Pajama Party! Celebrating a Decade of Giving Back.

Pajama Project Kids
EducationGood Causes 3 Comments

As the nights get colder and winter starts to settle in, we grab our flannel pajamas and cuddle up with a good book. There is something to be said about the warmth of pajamas and how when you put them on, you are automatically transported back to your favorite childhood memories. So, what about the thousands of children who don’t have homes, parents or a pair of pajamas to call their own?

With almost 25% of America’s children living in poverty and half a million living in shelters or foster care, there is more of a need than ever to provide these children with something as simple as a pair of pajamas, a book and a memory that they too can treasure – and one woman’s effort is doing just that.

PP logoGenevieve Piturro is the Founder and Executive Director of Pajama Program, a non-profit organization that works to provide books and bedclothes to children – infants to teenagers – who live in shelters and group homes. Founded in 2001, Pajama Program has provided over 1 million pairs of new pajamas and new books to children across the country, operating 79 chapters in 42 states throughout the U.S.

Ten years ago, Genevieve was living the life of a successful marketing executive, but felt the urge to do something more than make the “rich richer”.  In the evenings, after a day at work, Genevieve visited a center in Harlem, NY to read to children whose mothers were in prison. As she said goodbye to the kids, she saw them walk off and go to a nearby room to sleep. She noticed was that there was no bedtime ritual and that most of these kids have never enjoyed the comfort of having a parent tuck them in with warm, clean pajamas and a story. The next week, she arrived back at the center with a dozen pairs of pajamas in tow.

Genevieve PiturroAs Genevieve tells the story of the inception of Pajama Program, one little girl came up to her after receiving a pair of pajamas and asked what they were and where would she wear them.
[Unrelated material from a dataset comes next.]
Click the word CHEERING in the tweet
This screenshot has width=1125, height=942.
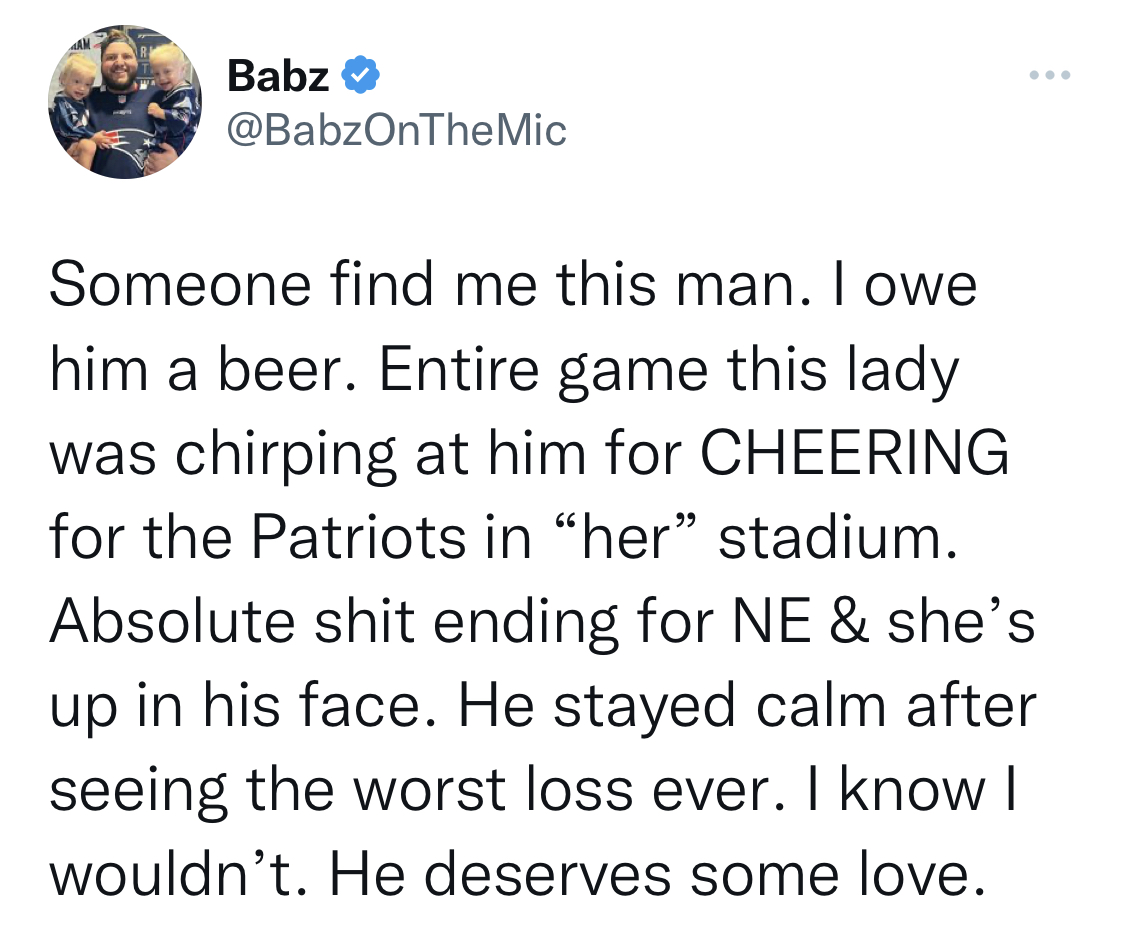(x=854, y=453)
Genevieve responded that she would wear them to bed. The little girl seemed confused so Genevieve asked her what she usually wore to bed. The little girl answered “my pants”.  At that moment, Genevieve’s life was changed forever, “I knew I had found my purpose in life and it drives me day and night.” Genevieve quickly jumped off the corporate ladder, and that was the beginning of Pajama Program.

Begging family and friends for pajamas for her birthday, Christmas and anniversary, Pajama Program was initially, fully funded by Genevieve and her then business partner and Pajama Program Co-Founder Alice Quirk. Today, Pajama Program is supported by corporate and private donations and depends on its volunteers, event hosts and sponsors to keep the program going and growing!
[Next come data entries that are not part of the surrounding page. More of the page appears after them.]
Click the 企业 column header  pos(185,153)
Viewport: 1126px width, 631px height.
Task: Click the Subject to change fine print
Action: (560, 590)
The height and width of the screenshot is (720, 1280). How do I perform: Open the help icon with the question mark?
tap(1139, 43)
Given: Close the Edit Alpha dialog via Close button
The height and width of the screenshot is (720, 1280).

From October through March, we are in what Genevieve refers to as the “Danger Season”, the time of year that these children are most vulnerable to serious colds and illnesses.  Warm, clean pajamas help to protect them against the winter night chill and harmful conditions.  So, how can you help? Pajama Program encourages communities to host pajama and book drives. Get in touch with your local chapter and check out the Pajama Program website, where they provide you with all of the details you need to get started. There’s also a Kids Helping Kids section of the site that provides tools for teachers as well as some terrific pics and stories of the youngest ambassadors for the cause.
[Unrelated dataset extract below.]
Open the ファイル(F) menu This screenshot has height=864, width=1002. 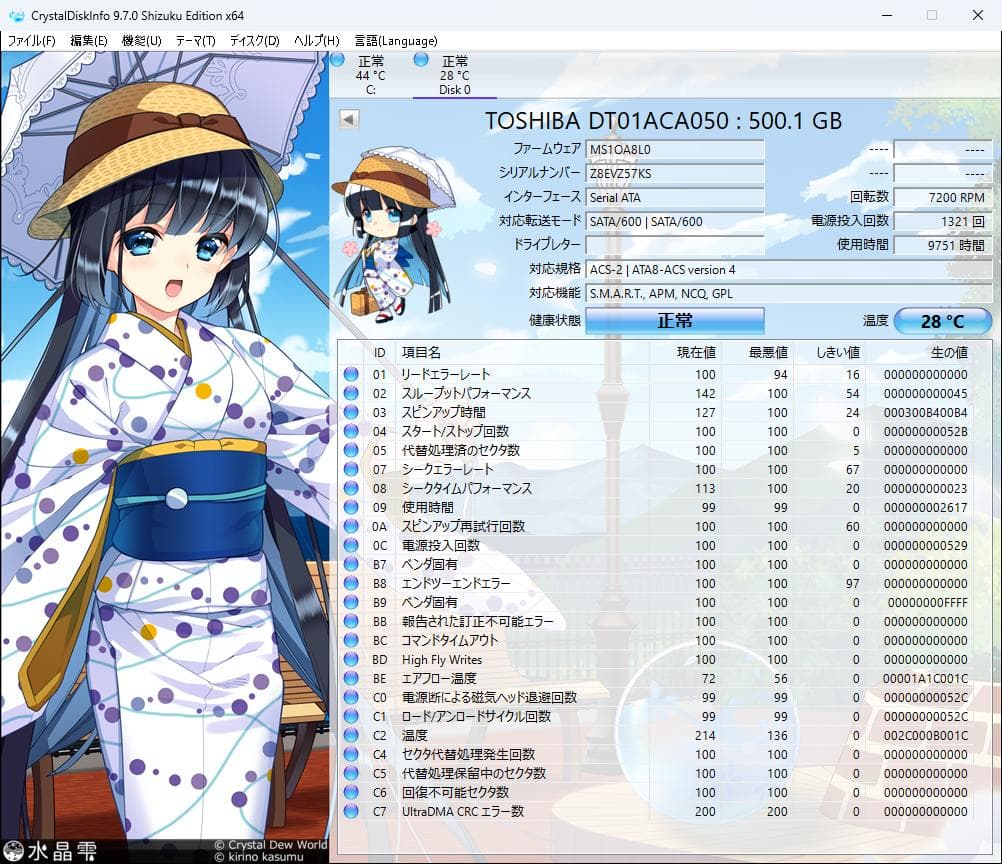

Congratulations to Genevieve and Pajama Program on celebrating a decade of giving back to those most in need. We salute you!

  • JA

    It’s amazing the things we take for granted (and complain about) each and every day. I can’t even comprehend a child not having pajamas, let alone not knowing what they are. It’s heart breaking. Brava Genevieve!

  • Anita

    Kudos to Genevieve! What a worthwhile program.

  • Gargouille

    I love the idea that pajamas are so much more than something you wear: they are a cuddle, a hug, and a kind word as we fall asleep and recharge to face the next day. All kids (all people) need that.